◆ EXTRAIT CHOISI:
+===+

D’autres journalistes ont été détenus par la police, se sont fait détruire leur équipement ou ont vu leur domicile être saccagé. Le 12 mai, deux cameramen travaillant pour Al Jazirah ont été blessés légèrement lorsque des individus armés ont ouvert le feu sur leur véhicule, rapporte ARTICLE 19.
Par ailleurs, les partisans du Hezbollah ont forcé la fermeture le 9 mai des chaînes de télévision par satellite « Future TV » et « Future News », du quotidien « Al-Mustaqbal » et de « Radio Orient », favorables au gouvernement, indique Reporters sans frontières (RSF). Les quatre entreprises de médias appartiennent toutes à la famille de Saad Hariri, le chef du mouvement « Futur », le parti anti-syrien majoritaire au parlement libanais.
Des roquettes ont été tirées tôt dans la matinée du 9 mai sur le quartier général d’« Al-Mustaqbal », déclenchant un incendie à l’un des étages de l’immeuble, selon ce que rapporte RSF. Peu après, des individus armés ont encerclé les bureaux des stations de radio et de télévision et ont menacé d’ouvrir le feu si elles ne mettaient pas fin à la radiodiffusion.
Les employés de « Future » et d’autres journalistes tiennent chaque jour un sit-in devant l’immeuble de « Future News » à Qantari en signe de protestation contre la fermeture.
Le quotidien « Liwaa » n’a pu paraître lui non plus – son imprimerie est située au milieu de la zone de conflit, dit Maharat. Et le 10 mai, le quartier général de la radio en langue arménienne « Radio Sevan » a été incendié à Beyrouth ouest, rapporte ARTICLE 19.
La FIJ appuie les appels des syndicats et de Maharat pour que l’on assure la sûreté des journalistes, leur indépendance et leur droit de travailler. « Nous invitons tous les partis politiques à cesser leurs attaques contre les travailleurs des médias », dit la FIJ. « Tous les journalistes au Liban, y compris ceux qui travaillent à partir de perspectives très différentes, sont des non-combattants sans armes et doivent être traités en conséquence. Il est intolérable que les journalistes deviennent des cibles vulnérables dans ce conflit, rien que parce qu’ils font leur travail. »
Maharat et d’autres disent que le vrai problème réside dans la politisation des médias libanais, qui sont devenus les porte-parole du groupe politique auquel ils sont affiliés. Les menaces auxquelles sont maintenant confrontés les reporters ne résultent pas du fait de travailler en zone de guerre, mais de la « division des médias libanais entre médias favorables au gouvernement, médias favorables à l’opposition et médias indépendants », sont le reflet de la lutte politique, dit Maharat. Le site invite les médias à « demeurer objectifs et à ne pas glisser dans le cercle de la violence ».

+===+

◆ JEU DE DONNÉES:
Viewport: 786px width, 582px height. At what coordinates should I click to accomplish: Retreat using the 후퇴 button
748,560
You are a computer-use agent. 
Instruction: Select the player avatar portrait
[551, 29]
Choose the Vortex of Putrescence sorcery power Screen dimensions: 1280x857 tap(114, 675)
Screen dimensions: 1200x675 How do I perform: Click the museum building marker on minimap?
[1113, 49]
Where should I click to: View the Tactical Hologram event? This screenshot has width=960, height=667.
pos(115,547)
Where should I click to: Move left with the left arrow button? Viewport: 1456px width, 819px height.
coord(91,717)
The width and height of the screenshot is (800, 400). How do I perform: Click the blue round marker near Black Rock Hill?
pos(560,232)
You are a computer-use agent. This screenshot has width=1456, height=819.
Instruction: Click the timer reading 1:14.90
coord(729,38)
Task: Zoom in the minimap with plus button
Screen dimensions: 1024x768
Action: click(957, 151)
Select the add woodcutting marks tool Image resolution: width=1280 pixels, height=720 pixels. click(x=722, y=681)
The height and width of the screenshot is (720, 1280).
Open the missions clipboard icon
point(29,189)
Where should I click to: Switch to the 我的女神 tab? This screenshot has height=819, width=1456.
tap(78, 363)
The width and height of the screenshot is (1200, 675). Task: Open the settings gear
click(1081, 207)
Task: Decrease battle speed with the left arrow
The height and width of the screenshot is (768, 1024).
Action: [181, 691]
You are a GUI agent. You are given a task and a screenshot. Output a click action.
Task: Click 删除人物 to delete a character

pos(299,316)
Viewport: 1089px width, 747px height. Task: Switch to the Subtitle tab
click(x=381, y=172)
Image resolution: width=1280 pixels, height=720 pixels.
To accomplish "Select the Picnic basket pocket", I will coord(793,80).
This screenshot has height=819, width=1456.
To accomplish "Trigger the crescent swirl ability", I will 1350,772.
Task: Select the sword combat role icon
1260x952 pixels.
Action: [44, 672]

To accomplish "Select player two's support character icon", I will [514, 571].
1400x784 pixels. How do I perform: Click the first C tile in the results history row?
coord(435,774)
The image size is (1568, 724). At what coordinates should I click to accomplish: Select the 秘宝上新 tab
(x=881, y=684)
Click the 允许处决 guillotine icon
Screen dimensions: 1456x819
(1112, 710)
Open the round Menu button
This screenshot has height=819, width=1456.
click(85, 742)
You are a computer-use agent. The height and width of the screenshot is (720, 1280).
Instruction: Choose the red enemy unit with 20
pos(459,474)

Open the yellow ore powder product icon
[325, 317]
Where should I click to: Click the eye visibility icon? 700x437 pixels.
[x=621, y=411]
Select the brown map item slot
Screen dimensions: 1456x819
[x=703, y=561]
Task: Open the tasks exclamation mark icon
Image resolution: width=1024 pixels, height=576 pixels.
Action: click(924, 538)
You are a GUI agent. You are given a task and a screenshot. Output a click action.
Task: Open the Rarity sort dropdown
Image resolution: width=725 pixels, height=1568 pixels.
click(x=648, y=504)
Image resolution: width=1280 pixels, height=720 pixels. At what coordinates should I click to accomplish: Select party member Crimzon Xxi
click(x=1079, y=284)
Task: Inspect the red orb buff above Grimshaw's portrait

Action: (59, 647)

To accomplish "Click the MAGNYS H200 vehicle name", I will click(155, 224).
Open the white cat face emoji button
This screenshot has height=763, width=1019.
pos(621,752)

+===+

◆ CONSIGNE: Dans l'extrait sur les journalistes au Liban, remplacez « cameramen » par « photographes », puis recopiez le passage compris entre « D’autres journalistes ont » et « au parlement libanais. », bornes incluses.

◆ CORRIGÉ:
D’autres journalistes ont été détenus par la police, se sont fait détruire leur équipement ou ont vu leur domicile être saccagé. Le 12 mai, deux photographes travaillant pour Al Jazirah ont été blessés légèrement lorsque des individus armés ont ouvert le feu sur leur véhicule, rapporte ARTICLE 19.
Par ailleurs, les partisans du Hezbollah ont forcé la fermeture le 9 mai des chaînes de télévision par satellite « Future TV » et « Future News », du quotidien « Al-Mustaqbal » et de « Radio Orient », favorables au gouvernement, indique Reporters sans frontières (RSF). Les quatre entreprises de médias appartiennent toutes à la famille de Saad Hariri, le chef du mouvement « Futur », le parti anti-syrien majoritaire au parlement libanais.